One of the shop’s stylists, Jualdo Vielma, says that recent trends in men’s hairstyles include disconnected and dramatic cuts with sharp angles and sudden changes in length. Variations on mohawks and mullets are both in style at the moment, Vielma says.
“At a lot of barber shops, if you want something a little out of their norm, you’re probably not going to get a good haircut,” he explains. On the other hand, men who want something more expressive, or even something as simple as color treatment, can find that at Scissor Sisters.
Vielma is no stranger to salons or stages. He’s been styling hair for 16 years and has always worked in shops that provide unique services.
“Back then they were calling these types of barber shops ‘rock ‘n’ roll barber shops,’ because it wasn’t just a classic men’s cut — it was men and women, cut and color, do what you want,” Vielma says, adding that the shops catered to people who are “left of center.”

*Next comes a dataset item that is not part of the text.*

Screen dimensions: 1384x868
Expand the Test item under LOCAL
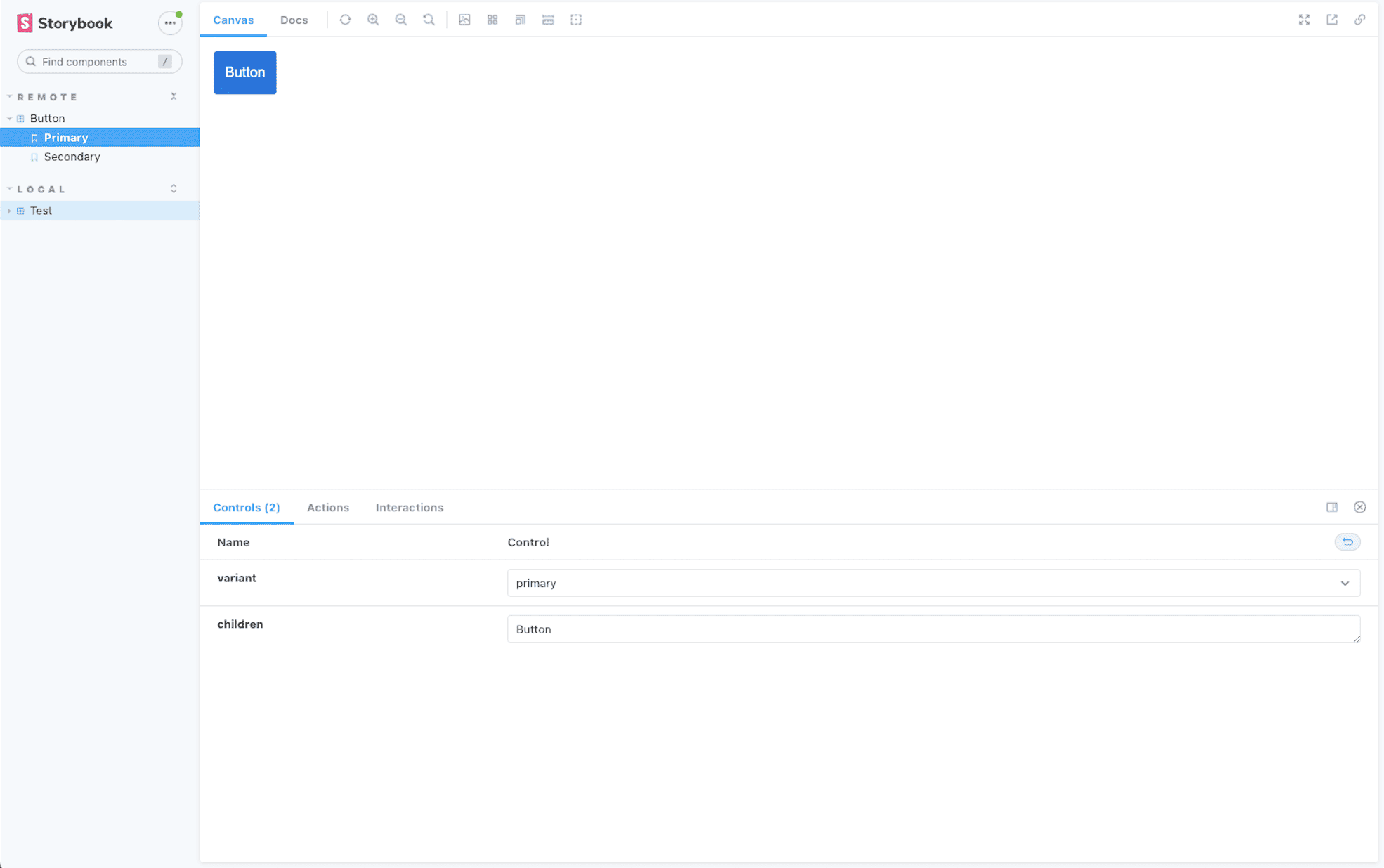click(x=9, y=210)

When he’s not cutting hair, Vielma performs as a drag artist, and has been organizing shows in Austin for almost a decade. On the topic of working at Scissor Sisters, he says, “I almost saw it as a community space as well as a salon, and that’s what drew me to it.”
That’s a sentiment with which Sutton couldn’t agree more. “We’re just inviting everybody to a party that we’ve been going to for a long time,” he says.